## Your goal:
Work through the entries below and report how many lines include "platform". The number alone is the answer.

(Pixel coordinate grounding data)
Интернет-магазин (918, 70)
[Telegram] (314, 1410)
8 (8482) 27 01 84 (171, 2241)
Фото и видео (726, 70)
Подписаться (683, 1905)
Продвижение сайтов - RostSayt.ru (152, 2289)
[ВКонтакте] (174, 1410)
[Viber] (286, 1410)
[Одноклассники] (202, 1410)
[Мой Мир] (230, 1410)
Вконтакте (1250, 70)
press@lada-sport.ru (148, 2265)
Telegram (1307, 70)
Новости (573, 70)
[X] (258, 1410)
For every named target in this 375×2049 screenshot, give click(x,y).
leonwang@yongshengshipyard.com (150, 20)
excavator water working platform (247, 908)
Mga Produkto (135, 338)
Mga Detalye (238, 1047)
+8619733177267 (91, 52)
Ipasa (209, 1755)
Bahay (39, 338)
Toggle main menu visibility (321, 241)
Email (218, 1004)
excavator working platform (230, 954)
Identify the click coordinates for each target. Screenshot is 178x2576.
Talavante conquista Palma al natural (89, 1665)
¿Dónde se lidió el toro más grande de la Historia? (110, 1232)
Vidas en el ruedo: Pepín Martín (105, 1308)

## Solution to the problem:
2